Neither the Tribunal, its members nor their alternates
can be challenged by the prosecution, or by the Defendants
or their Counsel. Each Signatory may replace its members
of the Tribunal or his alternate for reasons of health or for
other good reasons, except that no replacement may take
place during a Trial, other than by an alternate.
Article 4
(a) The presence of all four members of the Tribunal
or the alternate for any absent member shall be necessary to
constitute the quorum.
(b) The members of the Tribunal shall, before any trial begins, agree among themselves upon the selection from
their number of a President, and the President shall hold office during the trial, or as may otherwise be agreed by a vote
of not less than three members. The principle of rotation
of presidency for successive trials is agreed.

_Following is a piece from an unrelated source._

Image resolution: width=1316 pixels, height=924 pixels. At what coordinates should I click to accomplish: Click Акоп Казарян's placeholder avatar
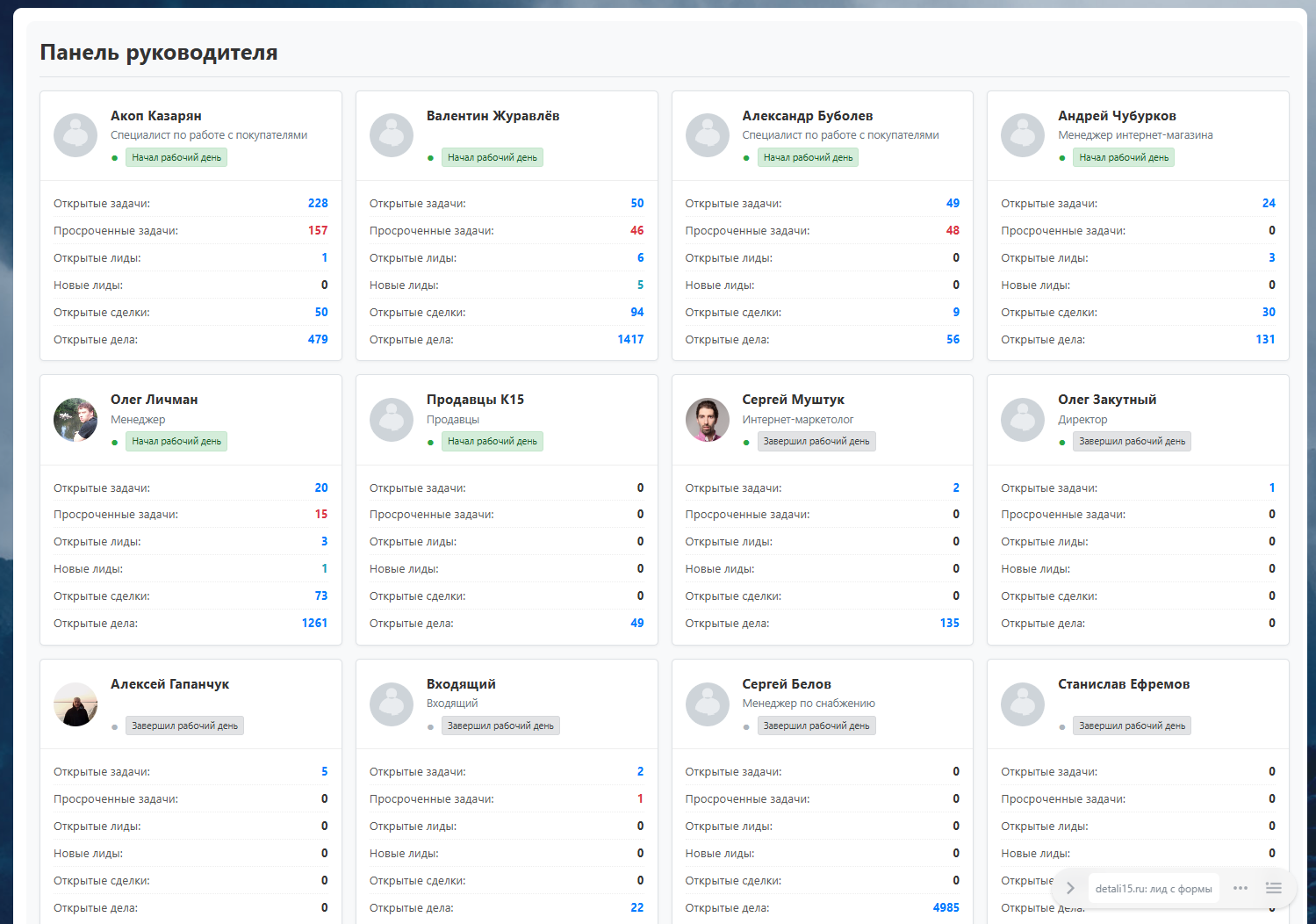pyautogui.click(x=76, y=135)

If, however, a
session of the Tribunal takes place on the territory of one of
the four Signatories, the representative of that Signatory on
the Tribunal shall preside.
(c) Save as aforesaid the Tribunal shall take decisions
by a majority vote and in case the votes are evenly divided,
the vote of the President shall be decisive: provided always
that convictions and sentences shall only be imposed by affirmative votes of at least three members of the Tribunal.
Article 5.
In case of need and depending on the number of the
matters to be tried, other Tribunals may be set up; and the
establishment, functions, and procedure of each Tribunal
shall be identical, and shall be governed by this Charter.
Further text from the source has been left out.